Statistiche

Saturday, May 11, 2013

Museum Travel: Vulcan tourism in Alberta, spies in Washington and UFO’s in New Mexico

Unusual museums include one dedicated to Star Trek in Vulcan, Alberta, plus the Diefenbunker near Ottawa, Ontario and a UFO centre in New Mexico

Vulcan Alberta claims the world's largest model of the Starship Enterprise. Live long and prosper.
Vulcan Alberta claims the world's largest model of the Starship Enterprise. Live long and prosper


 
May 18 is International Museum Day (bet you didn’t know that). With that in mind, cheapflights.ca has compiled a list of four quirky museums located in Canada and the U.S. that celebrate the intriguing worlds of espionage, war, outer space and science fiction.
The Vulcan Tourism & Trek Station, Vulcan, Alberta
Perhaps it’s not a surprise to see a spaceship looming on the horizon of a town named Vulcan. It is certainly a brilliant move on the part of the town’s tourism board. A tribute to the fictional Vulcan, the home of “Star Trek’s” Mr. Spock, the out-of-this-world-shaped Vulcan Tourism and Trek Station is chock full of memorabilia (including a set of ears donated by Leonard Nimoy himself) from the many characters, movies and TV shows from this legendary sci-fi franchise. With greetings written in English, Vulcan and Klingon, a large-scale replica of the Starship Enterprise, floor-to-ceiling space murals and costumes and cut-outs for photo ops, there is plenty for any Trekkie to love. Add in a chance to sit in Kirk’s chair or go through a Vulcan space adventure mission, and it’s no wonder this museum has succeeded in putting Vulcan on the map.
International Spy Museum, Washington D.C.
How do you know what happens in the most secretive profession in the world? Visit the International Spy Museum in downtown Washington, D.C., for a lesson in espionage and intrigue. With a Spy School featuring interactive exhibits on such spycraft activities as disguise and surveillance and an extensive display of gadgets and weapons from the field, this collection makes the seaming unreal life of secret agents suddenly very real. Add in history lessons on the covert role of espionage from the Civil War through the Atomic Bomb to the full story behind the movie “Argo”, and this museum brings the shadowy world (and impact) of professional spies into the limelight. While there are more than enough real-life spy stories to fill the museum, the escapades of James Bond are so central to the realm of intrigue that a new exhibit, “Exquisitely Evil: 50 Years Of Bond Villains”, connects the dots between fiction and fact.
The Diefenbunker, Ottawa
A once-secret bunker built to house leaders of the Canadian government in the event of a nuclear war, the Diefenbunker is a vast underground history lesson about the cold war era. The four-story, 100,000-square-foot complex, buried under a hillside in the village of Carp, just west of Canada’s capital, was ready to be the operational centre for government.

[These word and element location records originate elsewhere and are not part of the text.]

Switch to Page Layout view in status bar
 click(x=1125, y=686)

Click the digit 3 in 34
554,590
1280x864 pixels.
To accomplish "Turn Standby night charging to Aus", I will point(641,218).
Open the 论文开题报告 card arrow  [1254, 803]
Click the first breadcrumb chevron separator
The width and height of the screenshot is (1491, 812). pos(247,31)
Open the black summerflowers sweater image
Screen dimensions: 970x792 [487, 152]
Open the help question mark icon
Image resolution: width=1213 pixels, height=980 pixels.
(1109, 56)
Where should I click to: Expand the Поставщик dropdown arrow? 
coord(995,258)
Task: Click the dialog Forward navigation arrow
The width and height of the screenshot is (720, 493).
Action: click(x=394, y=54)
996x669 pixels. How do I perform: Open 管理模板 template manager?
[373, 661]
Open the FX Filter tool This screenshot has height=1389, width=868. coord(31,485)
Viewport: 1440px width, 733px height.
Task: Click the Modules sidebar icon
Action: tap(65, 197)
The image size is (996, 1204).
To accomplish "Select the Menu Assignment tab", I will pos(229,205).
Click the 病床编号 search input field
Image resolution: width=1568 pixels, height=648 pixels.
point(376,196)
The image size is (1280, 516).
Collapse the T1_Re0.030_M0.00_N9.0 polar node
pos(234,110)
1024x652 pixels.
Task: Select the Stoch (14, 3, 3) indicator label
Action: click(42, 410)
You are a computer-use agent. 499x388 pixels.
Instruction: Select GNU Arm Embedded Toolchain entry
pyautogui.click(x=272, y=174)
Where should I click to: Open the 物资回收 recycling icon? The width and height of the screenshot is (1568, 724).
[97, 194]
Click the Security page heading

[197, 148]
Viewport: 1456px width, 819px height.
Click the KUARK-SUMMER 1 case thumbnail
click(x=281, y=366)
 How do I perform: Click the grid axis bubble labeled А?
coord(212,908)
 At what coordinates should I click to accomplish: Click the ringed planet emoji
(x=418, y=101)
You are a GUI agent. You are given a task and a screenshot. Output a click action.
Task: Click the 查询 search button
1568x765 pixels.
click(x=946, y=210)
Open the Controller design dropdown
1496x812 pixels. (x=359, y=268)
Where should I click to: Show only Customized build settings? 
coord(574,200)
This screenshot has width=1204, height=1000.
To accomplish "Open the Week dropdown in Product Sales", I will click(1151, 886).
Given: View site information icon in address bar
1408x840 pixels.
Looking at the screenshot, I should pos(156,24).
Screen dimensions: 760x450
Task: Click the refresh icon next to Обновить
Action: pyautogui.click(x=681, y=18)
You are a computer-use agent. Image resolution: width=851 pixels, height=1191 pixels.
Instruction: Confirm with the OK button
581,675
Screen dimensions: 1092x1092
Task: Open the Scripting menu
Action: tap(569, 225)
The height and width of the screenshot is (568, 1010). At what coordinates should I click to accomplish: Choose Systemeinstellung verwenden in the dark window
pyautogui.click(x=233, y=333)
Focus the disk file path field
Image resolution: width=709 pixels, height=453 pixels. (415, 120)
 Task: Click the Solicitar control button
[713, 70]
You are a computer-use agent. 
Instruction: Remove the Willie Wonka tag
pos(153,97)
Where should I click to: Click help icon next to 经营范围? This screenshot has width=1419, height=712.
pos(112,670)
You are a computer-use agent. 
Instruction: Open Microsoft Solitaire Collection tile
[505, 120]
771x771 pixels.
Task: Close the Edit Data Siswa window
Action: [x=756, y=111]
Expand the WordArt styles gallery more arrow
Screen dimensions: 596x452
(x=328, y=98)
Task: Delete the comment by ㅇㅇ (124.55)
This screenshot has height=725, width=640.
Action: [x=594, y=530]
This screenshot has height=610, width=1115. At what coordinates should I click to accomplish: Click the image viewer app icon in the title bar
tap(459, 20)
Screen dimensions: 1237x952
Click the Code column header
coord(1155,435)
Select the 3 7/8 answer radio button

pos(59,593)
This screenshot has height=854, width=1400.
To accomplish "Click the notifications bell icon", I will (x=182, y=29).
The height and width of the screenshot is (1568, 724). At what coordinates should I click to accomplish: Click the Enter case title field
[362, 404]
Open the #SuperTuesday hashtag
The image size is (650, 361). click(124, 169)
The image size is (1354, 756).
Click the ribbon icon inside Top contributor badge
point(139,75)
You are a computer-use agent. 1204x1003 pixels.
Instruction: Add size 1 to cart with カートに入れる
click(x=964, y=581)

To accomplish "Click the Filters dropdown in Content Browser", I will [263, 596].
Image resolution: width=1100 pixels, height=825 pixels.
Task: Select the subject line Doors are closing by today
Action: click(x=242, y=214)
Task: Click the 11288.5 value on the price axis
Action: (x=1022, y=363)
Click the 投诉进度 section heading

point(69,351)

Equipped with an “Emergency Government Situation Centre”, a Cabinet War Room, and a CBC radio station as well as living quarters, a medical room and a mess hall, this bunker brings home just how close leaders felt we were to a nuclear catastrophe. Visitors can walk down the long blast tunnel, see the offices and sit in the seats of power that were all ready and waiting in the event the cold war went hot.
The International UFO Museum and Research Center, Roswell, New Mexico
Roswell was a sleepy corner of the country until a rancher came upon a crash site just outside of town in July 1947 and the questions began. The search for UFOs (unidentified flying objects) is a passion point for many, and this museum, which opened in 1992 and has outgrown its first two locations, is the central point for that passion. In addition to exhibits on the incident in 1947, visitors and researchers have ready access to information on abductions, sightings, crop circles and Area 51. The museum also helps host an annual Roswell UFO Festival each year in the first week of July.